The antirust challenge for the NCAA—and, importantly, its schools and conferences—is straightforward in concept but difficult in application. Federal antitrust law bars competing businesses, including universities that vie for students, faculty and resources, from conspiring in ways that unduly harm competition. If colleges set a salary cap for coaches, it would be illegal price fixing under antirust (as shown in the Law v. NCAA decision). If colleges cap opportunities for athletes to profit from NIL, it might constitute illegal price fixing under antitrust law.
Whether a court would find the NCAA’s NIL rules unlawful is unknown and thus presents a risk for the NCAA. Expected NCAA NIL rules would generally allow college athletes to hire agents, sign endorsement deals and sponsor camps but would come with so-called “guardrails” that restrict college athlete autonomy and ensure their schools maintain some degree of control. Therein lies the potential antitrust problem: if the NCAA and member schools agree to restrain the market through guardrails, their “conspiracy” could then be challenged under antitrust law. A challenge, of course, might fail. A court could find the restrictions are sensible and equitable given the educational goals of American colleges. But the NCAA would rather not have a court review those rules, most likely over a period of years.
A legal challenge is neither an abstract concern nor mere fodder for legal scholars. The NCAA’s rules are expected to be more restrictive than NIL statutes adopted in California, Florida and other states. Discrepancies between state laws and NIL rules could trigger a bevy of lawsuits.

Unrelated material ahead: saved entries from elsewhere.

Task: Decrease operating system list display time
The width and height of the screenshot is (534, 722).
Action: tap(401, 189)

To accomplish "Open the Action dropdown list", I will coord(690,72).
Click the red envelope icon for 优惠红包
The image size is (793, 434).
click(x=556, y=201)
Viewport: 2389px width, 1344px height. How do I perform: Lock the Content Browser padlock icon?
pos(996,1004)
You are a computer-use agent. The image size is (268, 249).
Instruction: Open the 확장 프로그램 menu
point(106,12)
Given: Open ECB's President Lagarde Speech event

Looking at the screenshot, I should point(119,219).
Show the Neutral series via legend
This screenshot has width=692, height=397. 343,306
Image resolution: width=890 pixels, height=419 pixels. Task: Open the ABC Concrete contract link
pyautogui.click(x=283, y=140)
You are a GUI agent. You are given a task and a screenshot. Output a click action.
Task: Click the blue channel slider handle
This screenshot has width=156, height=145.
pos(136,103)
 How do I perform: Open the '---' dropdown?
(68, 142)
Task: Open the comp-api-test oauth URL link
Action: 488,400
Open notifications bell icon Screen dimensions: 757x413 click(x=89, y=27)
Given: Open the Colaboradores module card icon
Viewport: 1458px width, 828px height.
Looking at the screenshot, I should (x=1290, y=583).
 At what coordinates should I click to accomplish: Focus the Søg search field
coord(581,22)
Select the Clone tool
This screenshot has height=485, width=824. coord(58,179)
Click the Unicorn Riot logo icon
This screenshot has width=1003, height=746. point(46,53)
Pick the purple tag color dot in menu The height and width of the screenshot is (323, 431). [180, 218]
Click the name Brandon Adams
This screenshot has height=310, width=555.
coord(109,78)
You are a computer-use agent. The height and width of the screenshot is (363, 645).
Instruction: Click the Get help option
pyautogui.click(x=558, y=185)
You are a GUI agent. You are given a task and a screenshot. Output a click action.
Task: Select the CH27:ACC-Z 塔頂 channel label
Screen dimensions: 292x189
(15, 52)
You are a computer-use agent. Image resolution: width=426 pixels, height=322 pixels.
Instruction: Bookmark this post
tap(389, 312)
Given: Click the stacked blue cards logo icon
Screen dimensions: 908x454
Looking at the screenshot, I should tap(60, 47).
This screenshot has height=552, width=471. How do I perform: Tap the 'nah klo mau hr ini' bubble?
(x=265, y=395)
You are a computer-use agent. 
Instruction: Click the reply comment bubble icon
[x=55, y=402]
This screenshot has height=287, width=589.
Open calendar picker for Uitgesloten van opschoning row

The NCAA, for instance, could argue that a state’s NIL law interferes with interstate commerce. College athletes in states with NIL statutes, meanwhile, could challenge the NCAA under antitrust grounds. To further complicate the landscape, several members of Congress have introduced legislation that would create a federal NIL right for college athletes; such a right might conflict with either or both the NCAA’s NIL rules and states laws. Then there is the possibility that the U.S. Supreme Court’s forthcoming ruling in NCAA v. Alston leads to further disruption.